Primary sector exports "continue to boom" and prove their worth as the spine of the country's economy, Primary Industries Nathan Guy said today.
Agriculture, forestry and fishing exports are expected to increase by $4.9 billion to $36.4b for the year to June 30, he said, as he released the latest Situation and Outlook for Primary Industries Forecast.
"This is more economic good news, and shows how the primary industries continue to underpin the New Zealand economy," Guy said.
The steepest predicted rise would be from the dairy sector, with an increase of $2.7b (19.5 per cent), making the total value $16.7b.
Meat exports are predicted to increase by $1.2b (22.1 per cent), to a total value of $6.6b.
"Growth in these sectors is being helped by rapidly growing demand in emerging markets and supply constraints in our major competitors," the minister said.
Figures show the global demand for sheep meat has risen as China consumes more and demand is recovering in Britain.
Guy said the outlook was "another big step" towards the Government's goal of doubling primary-sector exports by 2025.
"It will be important to build on this growth through the primary growth partnership, encouraging irrigation and water storage, progressing free trade deals, new roads and RMA [Resource Management Act] reform," he said.

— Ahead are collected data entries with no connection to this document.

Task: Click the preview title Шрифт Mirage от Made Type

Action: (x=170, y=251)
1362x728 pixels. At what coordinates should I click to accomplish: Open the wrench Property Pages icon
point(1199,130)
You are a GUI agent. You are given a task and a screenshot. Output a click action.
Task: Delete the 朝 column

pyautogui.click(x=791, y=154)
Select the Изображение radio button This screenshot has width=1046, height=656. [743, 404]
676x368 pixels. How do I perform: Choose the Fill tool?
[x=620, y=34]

Dairy: A forecast $2.7 billion increase to the dairy sector brings its total forecast to $16.7 billion. Growing demand for dairy products in emerging markets, combined with limited milk supply from other exporters (particularly the United States and Europe) means more gains for New Zealanders. The ongoing demand growth will offset price impact as supply elsewhere picks up again. Asian countries now account for 57 per cent of the global trade in milk powders, and 20 per cent of cheese imports.
Meat: Lower beef production in the United States and Europe, as well as higher than expected prices for both beef and lamb, mean sector revenues are expected to rise $1.2 billion above the original forecast to reach $6.6 billion. Today’s report shows this is mainly due to increasing international prices and volumes, particularly to China.
Forestry: Predicted uplift of $820 million to a total of $5.1 billion is primarily due to higher log export prices, which has in turn led to increased harvest rates. China is the leading market for New Zealand log exports (New Zealand last year overtook Russia to become the major softwood exporter to China), and limited supply from other major exporters will keep prices high.
Seafood: Although export volumes are predicted to decline by 8000 tonnes from the SOPI 2013 forecast, this year’s report predicts price increases and thus overall earnings for the sector. An increase in Total Allowable Commercial Catch for hoki should lessen the impact of decline in wild capture fisheries volumes.
Horticulture: Forecasts in horticulture are close to the original values, with a $109 million increase from $3.2 billion to $3.3 billion. The main production shift in this sector relates to gold kiwifruit. Psa disease is expected to halve export volumes for the current season. As of November 2013, 77 per cent of kiwifruit orchards are known to have Psa, up from 68 per cent a year ago. However, the fruit should recover in the next few years, and in the meantime the demand for green kiwifruit has lifted.